A living will can be indispensable to avoiding disagreements between family members who otherwise might not be cognizant of your preferences on this subject. Most people, of course, want to honor the wishes of a loved one. Nonetheless, if they don't know what that person would have wanted, disagreements can happen.
For example, many people would never want to be kept alive by artificial means if they are in a vegetative state with no chance of recovery. Some, on the other hand, might want to be kept alive indefinitely, because of the slight chance of a miraculous recovery. Obviously, this is a personal decision, and one choice is not "better" than the other. Nonetheless, there is no middle ground between the two. You likely want the peace of mind that comes with knowing that, if such a matter comes up, your wishes (whatever they are) will be honored.
This can lead to disagreements between loved ones, some of whom might want to keep the patient on life support, while others believe that he or she would not want to be kept alive in such a state. If the patient's wishes had been made clear beforehand in a legally-binding document, such infighting could be prevented.
How to Create A Living Will in Midland, Texas
Before you begin, you should make it quite clear to your family members what your wishes on this subject are. If it ever becomes necessary to implement a living will, the process will likely be simpler if your family already understands what to expect.
You should then actually draft the will. To be sure that it is valid, you should have the assistance of a Midland, Texas attorney who specializes in wills.
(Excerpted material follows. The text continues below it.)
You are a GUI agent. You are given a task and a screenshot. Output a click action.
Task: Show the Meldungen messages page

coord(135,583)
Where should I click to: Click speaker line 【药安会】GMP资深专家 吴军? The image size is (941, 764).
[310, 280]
Usually, living wills need to follow the same formalities as testamentary wills (wills that dictate how one's property is to be distributed after death).
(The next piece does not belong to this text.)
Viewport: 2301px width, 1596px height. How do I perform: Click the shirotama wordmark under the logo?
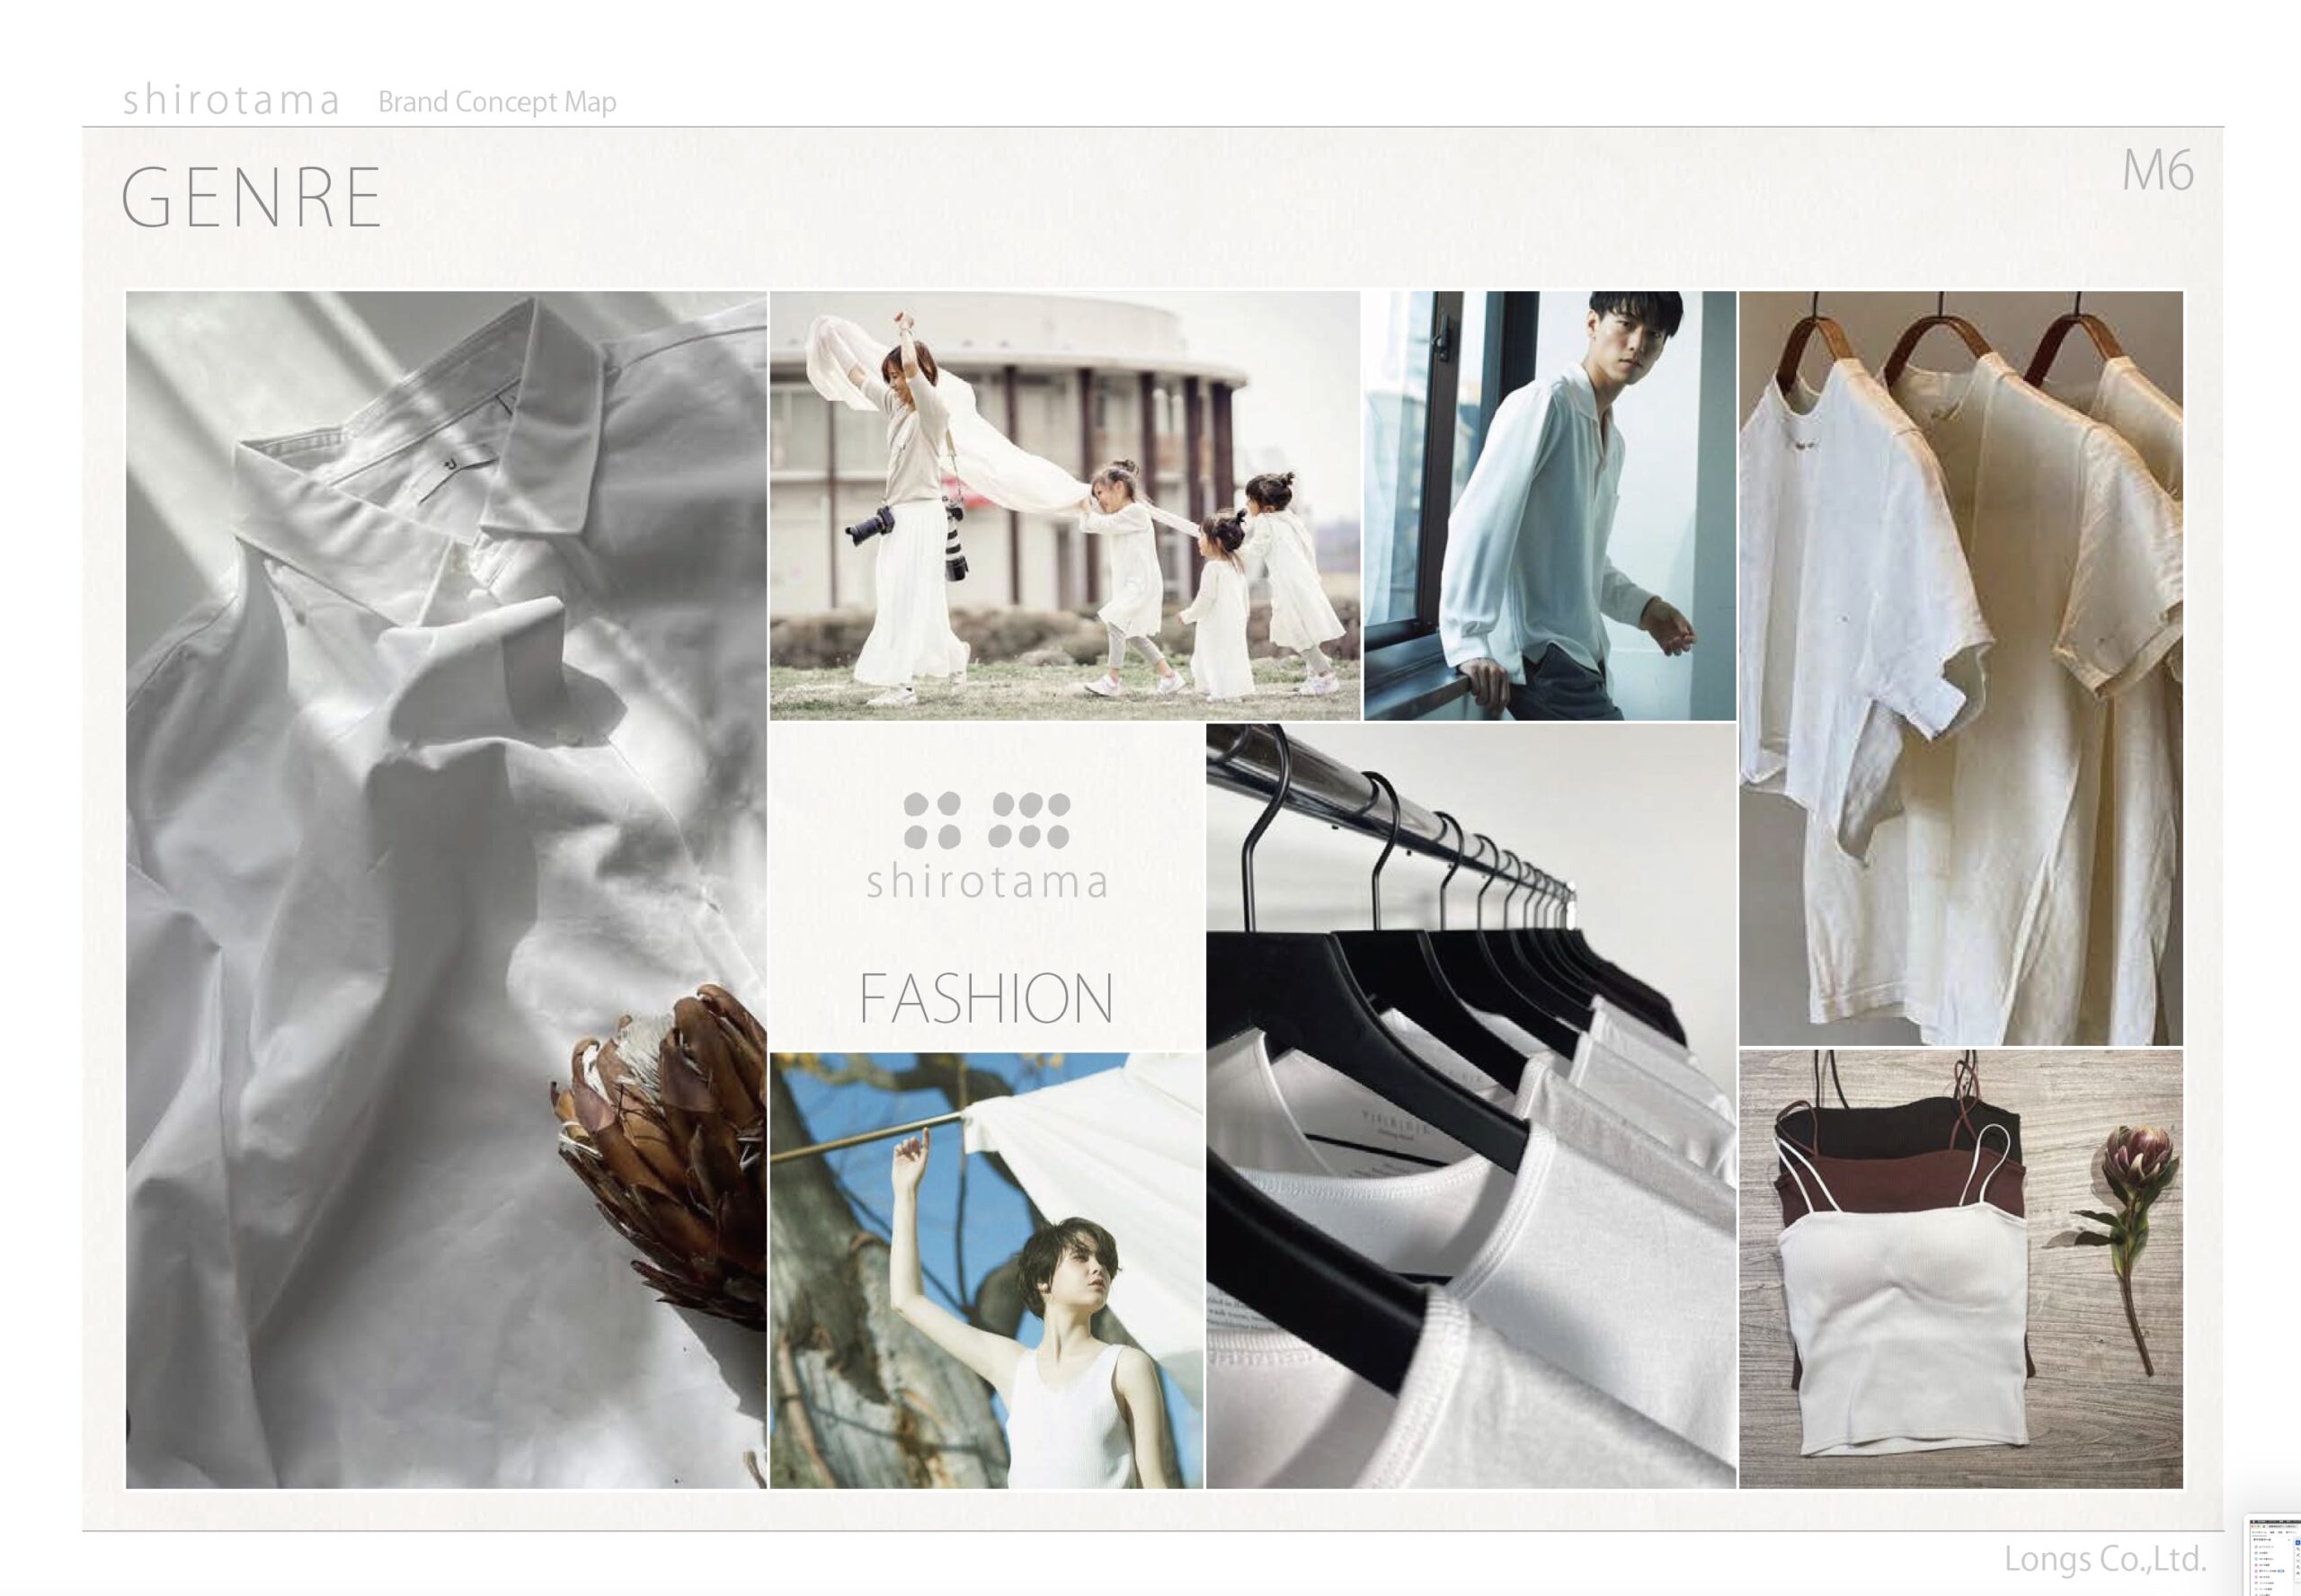(986, 883)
In general, wills of any type (testamentary or living) have to be signed by 2 people who witnessed it being signed by the person who the will is for. They must also contain a clear provision saying what they truly are (so there can be no confusion as to whether or not a certain document was intended to be a will).
Do I Need A Midland, Texas Living Will Attorney?
The assistance of a reliable Midland, Texas attorney is never a bad idea, even if it's not absolutely necessary. There are typically nuances in state and local law on this subject which laypersons will not be aware of, but with which an attorney will be intimately familiar.